FBI Says Smart TV's Can Be Cyber Unsafe - Here's How to Stay Safe

Are you buying a Smart TV this holiday season?

Actually, the question could simply be, “Are You Buying a TV?” Without a lot of us noticing, essentially all the current models are smart. One tech site says a buyer has to go back to 2013 or 2014 models to find TVs that do not connect to the web. The argument is that consumers now want streaming services, so connectivity is necessary. You have probably noticed that the FBI has issued a warning about the risks of smart TVs.

There are two basic types of risks that confront the owner of a smart TV—hacking and data collection and tracking. New buyers certainly need to recognize the risks and take necessary actions. Households that already own one or more smart TVs should be careful to ensure that they have followed all the recommendations. It’s never too late to upgrade your device security, especially if you simply checked “OK, I agree” instead of reading the privacy policy when the TV was installed.

Hacking. Any device that is connected to the internet can be hacked. Smart TVs have microphones and cameras that can also be hacked. There are instances in which TVs have been seized and inappropriate content has been aired. By taking over cameras and microphones the hackers can listen into conversations and view activities in the room. Hacking a smart TV may also provide an opening into other devices on the network like a personal computer. 

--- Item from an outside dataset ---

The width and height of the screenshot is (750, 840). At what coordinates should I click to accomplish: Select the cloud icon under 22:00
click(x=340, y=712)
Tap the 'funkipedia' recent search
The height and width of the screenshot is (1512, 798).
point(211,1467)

The standard advice for all new connected devices applies here also plus some that are specific to TVs. See the FBI recommendations below. One possibility not included there is scanning your smart TV for viruses. Samsung has had so many problems that they have added McAfee antivirus under their Smart Security feature. For other brands, check the instructions that came with the TV or call its customer service. If you are still in the market for a TV, this is a feature to consider.

Data Collection and Transfer. A smart TV is capable of collecting vast amounts of data, especially if the microphone and camera have been left on. Much of that data is sold to other businesses that use it for purposes ranging from content development to ad targeting. The good news is that there is so much data and it is so valuable that the prices of TVs are lower than they otherwise would be. Of course, it adds to the ways in which our personal data is used without our knowledge or permission in ways that are often intrusive and sometimes dangerous.

Smart TVs collect viewing data using a technique called Automatic Content Recognition. Use of the technique requires that the raw data be sent to a third-party services firm to be converted into text. Various TV manufacturers have said that the services firms do not retain the data, simply returning it to the TV. There it is available to recommend other viewing options to the viewer and to be sold to advertisers for targeting purposes. Voice data is collected through the voice remote. There are even some gaming apps that are able to pick up the audio signals, not voice content, in TV ads and possibly also from movies and other electronic devices. Certainly this data is being sold, but little is known about its uses at present. To be safe never allow an app to connect to the microphone on your smart phone.

Turning off ACR can be one step in TV set-up, but you have to read the privacy settings. Turning the software off is different on each TV, so if yours was set up some time ago, here is a guide from Consumer Reports that covers most of the major brands.

Here are the recommendations from the FBI in their own words:

  • Know exactly what features your TV has and how to control those features. Do a basic Internet search with your model number and the words “microphone,” “camera,” and “privacy.”

If the Consumer Reports guide does not cover your brand, this is the route you need to take.

  • Don’t depend on the default security settings. Change passwords if you can – and know how to turn off the microphones, cameras, and collection of personal information if possible. If you can’t turn them off, consider whether you are willing to take the risk of buying that model or using that service.
  • If you can’t turn off a camera but want to, a simple piece of black tape over the camera eye is a back-to-basics option.

Silly as it sounds, this is a time-honored solution. There is an iconic picture of Mark Zuckerberg sitting at his desk that clearly shows the black tape over his monitor’s camera.

  • Check the manufacturer’s ability to update your device with security patches. Can they do this? Have they done it in the past?
  • Check the privacy policy for the TV manufacturer and the streaming services you use. Confirm what data they collect, how they store that data, and what they do with it.

In the end, there is only one way to prevent a smart TV from collecting and transmitting data. Do not connect it to the internet, and you avoid the problems discussed here. You will also be unable to access streaming services through the TV. The alternative is to use a media player like Roku or one of its many competitors.

Even if there seem to be no alternatives to smart TVs today, there are ways to make using them safer. It’s another situation in which the proverbial ounce of prevention is well worth the effort.